The key to understanding how it is possible that man may be perfect, even as Abraham (see Gen. 17:1), is in understanding the true nature of sin and that the average man is not tempted to break the law and will of God at every junction of life. As Joseph Smith said, “What many people call sin is not sin” (STPJS, p. 193). Believing that God would count for sin a man’s choice for breakfast or the color he chooses to paint his house is an intolerable eternal perspective. Even God has said that, despite there being “divers ways and means” to sin and offend God (see Mosiah 4:29), he intends for man to make many decisions on his own with multiple choices being equally irrelevant to his opinion or input:

It is not meet that I should command in all things; for he that is compelled in all things, the same is a slothful and not a wise servant; wherefore he receiveth no reward. Verily I say, men should be anxiously engaged in a good cause, and do many things of their own free will, and bring to pass much righteousness; for the power is in them, wherein they are agents unto themselves. And inasmuch as men do good they shall in nowise lose their reward. But he that doeth not anything until he is commanded, and receiveth a commandment with doubtful heart, and keepeth it with slothfulness, the same is damned” (D&C 58:26 – 29).

So if perfection does not involve the minutia of a thousand coin flip decisions in a given day, what then does it take to be considered perfect by God? Two things: loving God and keeping his commandments:

“By this we know that we love the children of God, when we love God, and keep his commandments. For this is the love of God, that we keep his commandments: and his commandments are not grievous. For whatsoever is born of God overcometh the world: and this is the victory that overcometh the world, even our faith” (1 John 5:2 – 4).

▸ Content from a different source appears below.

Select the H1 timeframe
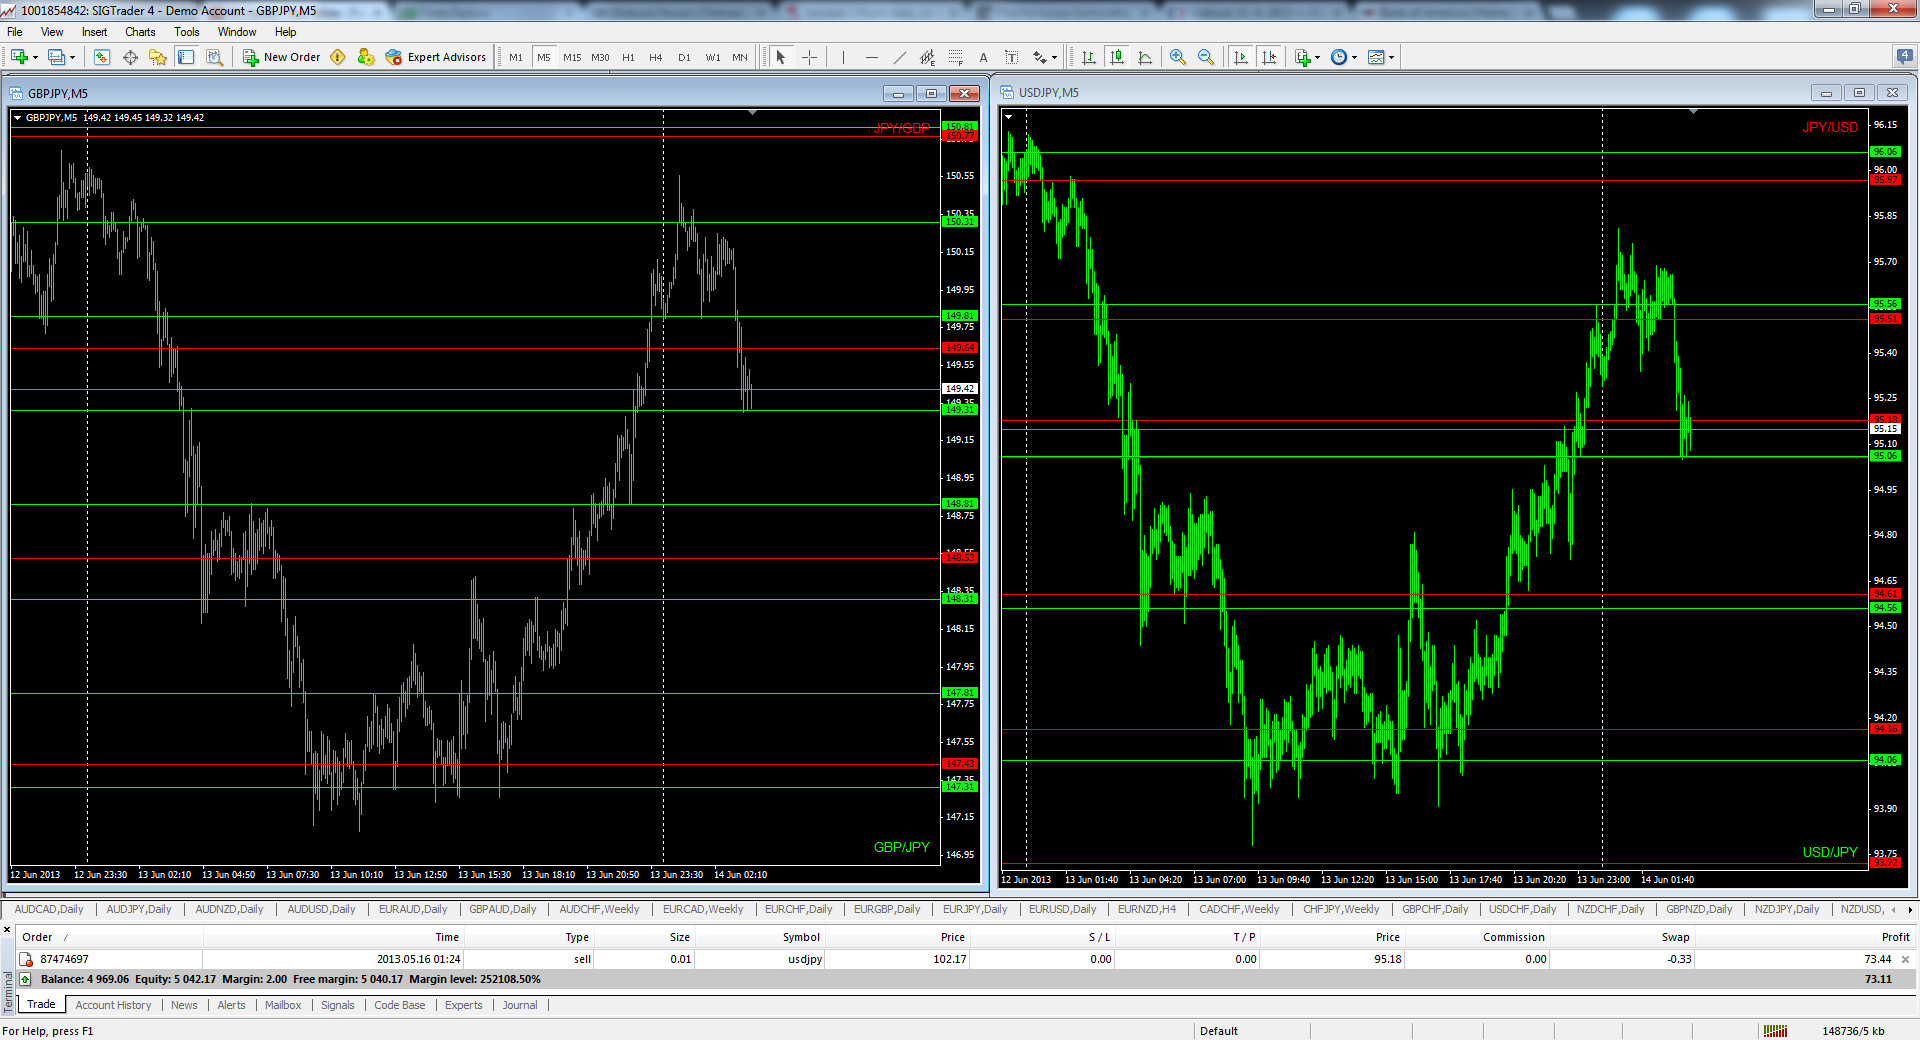This screenshot has width=1920, height=1040. point(628,57)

Though Christ was the only man to live a life free of imperfections from beginning to end, through his atoning grace we may become saints and perfect with the washing away of our previous sins, increasing in our capacity to do well in all things in God’s eyes (just as the people of the City of Enoch who overcame the world before they were taken up into heaven), as Paul once prayed concerning the early saints:

“The God of peace,…through the blood of the everlasting covenant, make you perfect in every good work to do his will, working in you that which is wellpleasing in his sight, through Jesus Christ; to whom be glory for ever and ever. Amen” (Heb. 13:20 – 21).

As a cultural phenomenon, perfectionism—or comparing ourselves to one another and feeling a pressure to revere and emulate those in leadership positions in the church—is not what Christ intended when he said ‘Be ye perfect’ (his full context included eventual exaltation; see my blog post Be Ye Perfect?). He intended that we learn of him and continue in our pursuit of his exemplary life, in which he did only the will of He who sent him. We too must learn to do the will of He who sent us into this world, just as Christ did.

Setting aside guilt without knowing its true source is a reckless path for the spiritually sincere. If we feel guilt in our lives for being caught up in cultural perfectionism, perhaps it is a spiritual symptom of neglecting the pursuit of true perfection in Christ.